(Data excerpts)
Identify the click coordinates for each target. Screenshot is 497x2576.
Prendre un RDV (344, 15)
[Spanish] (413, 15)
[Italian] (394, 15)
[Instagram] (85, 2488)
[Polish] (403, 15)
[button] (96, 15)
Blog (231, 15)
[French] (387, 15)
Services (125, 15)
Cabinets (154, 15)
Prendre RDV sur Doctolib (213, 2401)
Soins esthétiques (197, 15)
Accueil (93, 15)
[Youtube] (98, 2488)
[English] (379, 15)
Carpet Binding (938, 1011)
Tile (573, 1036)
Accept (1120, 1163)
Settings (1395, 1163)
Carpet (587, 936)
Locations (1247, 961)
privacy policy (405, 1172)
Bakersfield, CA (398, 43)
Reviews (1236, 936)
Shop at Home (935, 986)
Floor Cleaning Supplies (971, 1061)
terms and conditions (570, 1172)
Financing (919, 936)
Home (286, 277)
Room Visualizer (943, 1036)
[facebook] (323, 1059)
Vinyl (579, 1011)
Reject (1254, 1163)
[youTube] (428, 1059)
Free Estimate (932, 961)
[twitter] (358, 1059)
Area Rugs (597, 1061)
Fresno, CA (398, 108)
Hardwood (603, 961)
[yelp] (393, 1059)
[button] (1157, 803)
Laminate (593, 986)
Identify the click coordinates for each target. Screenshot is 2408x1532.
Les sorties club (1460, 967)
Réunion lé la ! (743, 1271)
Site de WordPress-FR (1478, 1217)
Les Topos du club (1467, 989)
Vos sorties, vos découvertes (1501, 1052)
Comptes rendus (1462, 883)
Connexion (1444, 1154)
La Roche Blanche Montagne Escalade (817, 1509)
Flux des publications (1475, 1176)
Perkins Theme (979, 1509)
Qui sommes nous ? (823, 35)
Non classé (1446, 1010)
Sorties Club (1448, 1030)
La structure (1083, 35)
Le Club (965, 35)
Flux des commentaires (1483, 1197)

Your task — The entries above must be returned exactly.

Answer box —
Identify the click coordinates for each target. Screenshot is 497x2576.
Prendre un RDV (344, 15)
[Spanish] (413, 15)
[Italian] (394, 15)
[Instagram] (85, 2488)
[Polish] (403, 15)
[button] (96, 15)
Blog (231, 15)
[French] (387, 15)
Services (125, 15)
Cabinets (154, 15)
Prendre RDV sur Doctolib (213, 2401)
Soins esthétiques (197, 15)
Accueil (93, 15)
[Youtube] (98, 2488)
[English] (379, 15)
Carpet Binding (938, 1011)
Tile (573, 1036)
Accept (1120, 1163)
Settings (1395, 1163)
Carpet (587, 936)
Locations (1247, 961)
privacy policy (405, 1172)
Bakersfield, CA (398, 43)
Reviews (1236, 936)
Shop at Home (935, 986)
Floor Cleaning Supplies (971, 1061)
terms and conditions (570, 1172)
Financing (919, 936)
Home (286, 277)
Room Visualizer (943, 1036)
[facebook] (323, 1059)
Vinyl (579, 1011)
Reject (1254, 1163)
[youTube] (428, 1059)
Free Estimate (932, 961)
[twitter] (358, 1059)
Area Rugs (597, 1061)
Fresno, CA (398, 108)
Hardwood (603, 961)
[yelp] (393, 1059)
[button] (1157, 803)
Laminate (593, 986)
Identify the click coordinates for each target. Screenshot is 2408x1532.
Les sorties club (1460, 967)
Réunion lé la ! (743, 1271)
Site de WordPress-FR (1478, 1217)
Les Topos du club (1467, 989)
Vos sorties, vos découvertes (1501, 1052)
Comptes rendus (1462, 883)
Connexion (1444, 1154)
La Roche Blanche Montagne Escalade (817, 1509)
Flux des publications (1475, 1176)
Perkins Theme (979, 1509)
Qui sommes nous ? (823, 35)
Non classé (1446, 1010)
Sorties Club (1448, 1030)
La structure (1083, 35)
Le Club (965, 35)
Flux des commentaires (1483, 1197)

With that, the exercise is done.